> [MATERIAL FOR THE TASK]:
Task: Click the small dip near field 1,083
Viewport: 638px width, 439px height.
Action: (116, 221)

==

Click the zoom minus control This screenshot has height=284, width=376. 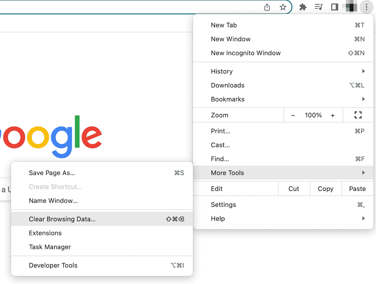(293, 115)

--

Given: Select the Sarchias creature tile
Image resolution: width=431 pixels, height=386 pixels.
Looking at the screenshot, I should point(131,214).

> [GIVEN TASK]: Format the material from the line with "Task: Click the small dip near field 1,083" up to and including the line with "Action: (116, 221)" as a Markdown table with the columns No. and Line, one row per line and blank lines left out.

> [EXERCISE OUTPUT]:
| No. | Line |
|---|---|
| 1 | Task: Click the small dip near field 1,083 |
| 2 | Viewport: 638px width, 439px height. |
| 3 | Action: (116, 221) |